:: Problem to solve ::
Shown below are entries with pictures; the line with "Password (18, 2439)" through the line with "[Instagram] (331, 933)" is the span to retype exactly, and the pictures stay out.

:: Records for this task ::
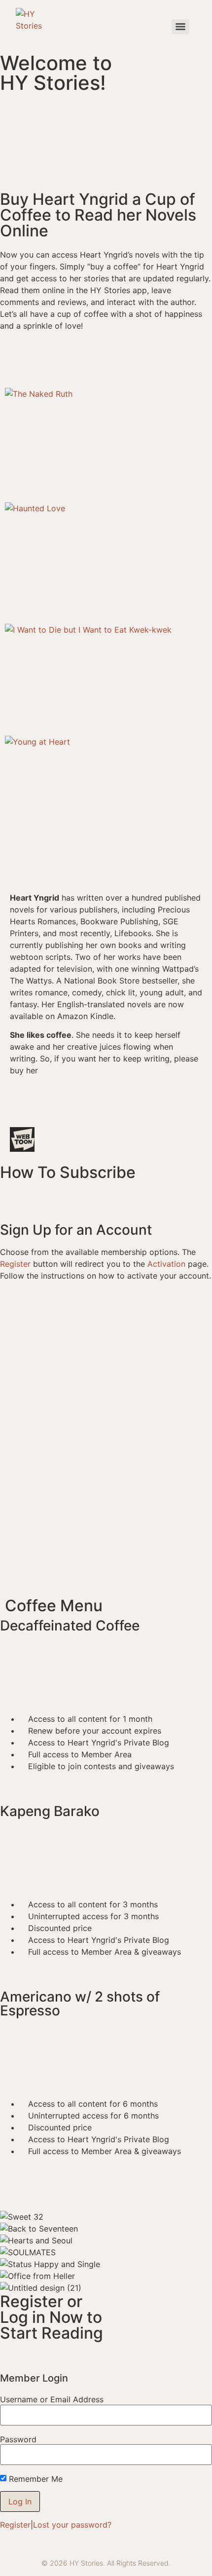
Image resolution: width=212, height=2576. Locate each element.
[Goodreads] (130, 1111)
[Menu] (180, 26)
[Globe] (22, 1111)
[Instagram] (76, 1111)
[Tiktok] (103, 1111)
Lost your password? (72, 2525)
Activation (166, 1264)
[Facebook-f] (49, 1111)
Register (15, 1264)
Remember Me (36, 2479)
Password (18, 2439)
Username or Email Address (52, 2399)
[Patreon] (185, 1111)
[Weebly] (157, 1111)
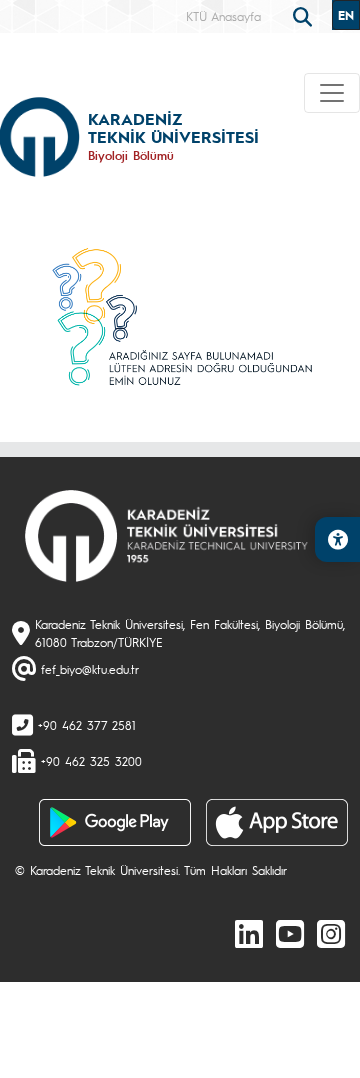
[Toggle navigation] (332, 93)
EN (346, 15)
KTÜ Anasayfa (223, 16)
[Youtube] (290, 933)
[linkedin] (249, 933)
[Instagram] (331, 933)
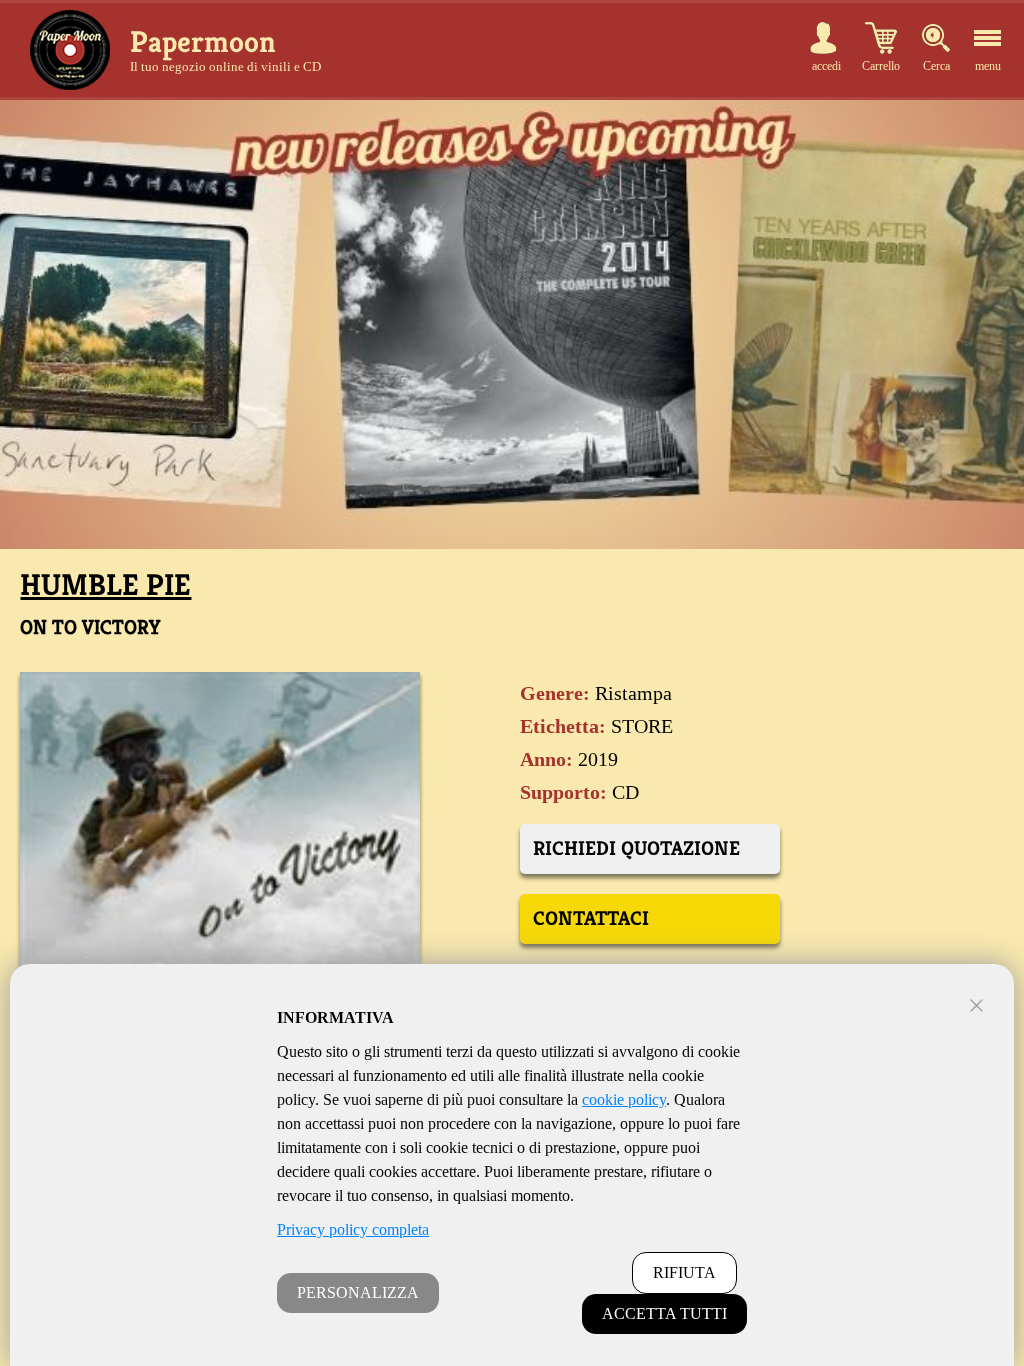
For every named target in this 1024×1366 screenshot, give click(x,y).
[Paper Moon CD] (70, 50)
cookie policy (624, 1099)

--

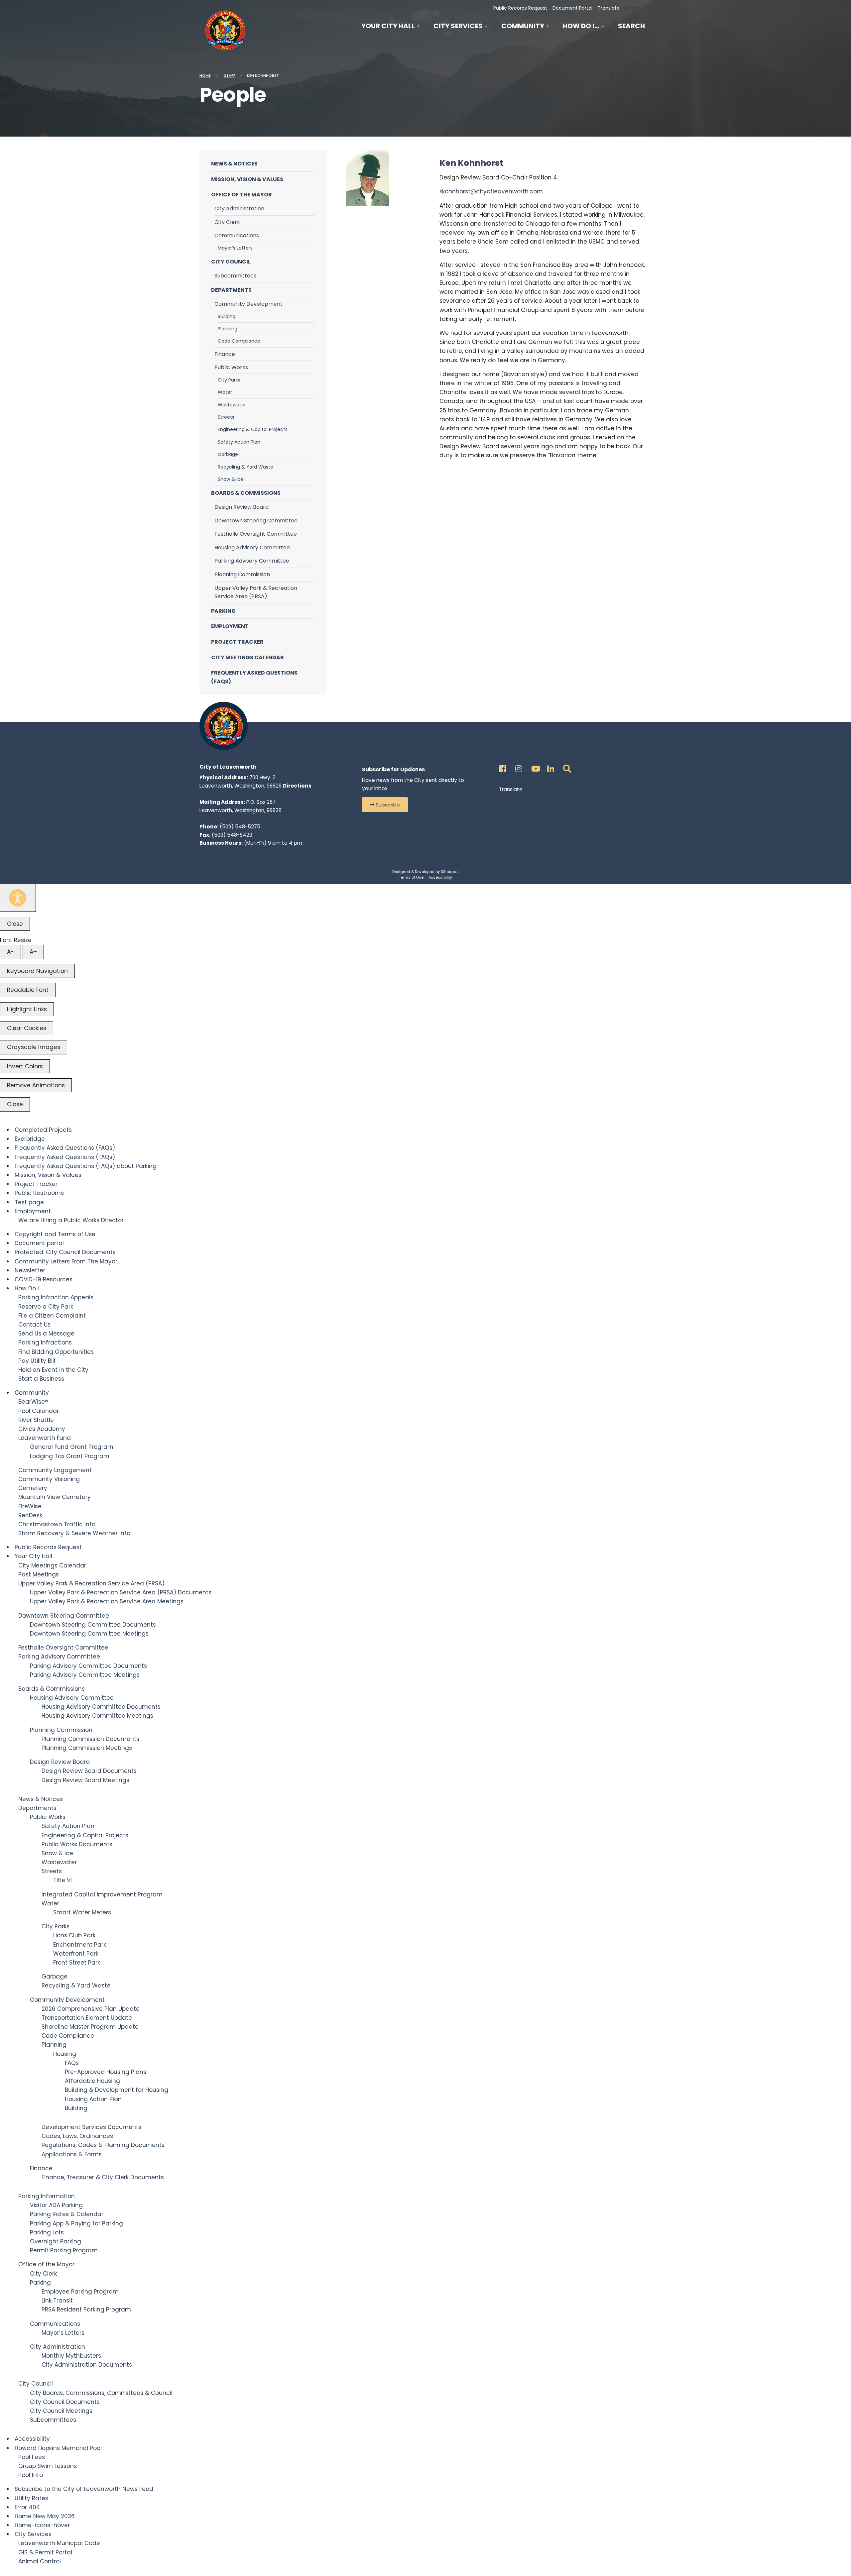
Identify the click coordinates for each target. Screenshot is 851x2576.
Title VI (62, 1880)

:: Answer to this task ::
Password (18, 2439)
Username or Email Address (52, 2399)
[Patreon] (185, 1111)
[Weebly] (157, 1111)
[Toggle navigation] (332, 93)
EN (346, 15)
KTÜ Anasayfa (223, 16)
[Youtube] (290, 933)
[linkedin] (249, 933)
[Instagram] (331, 933)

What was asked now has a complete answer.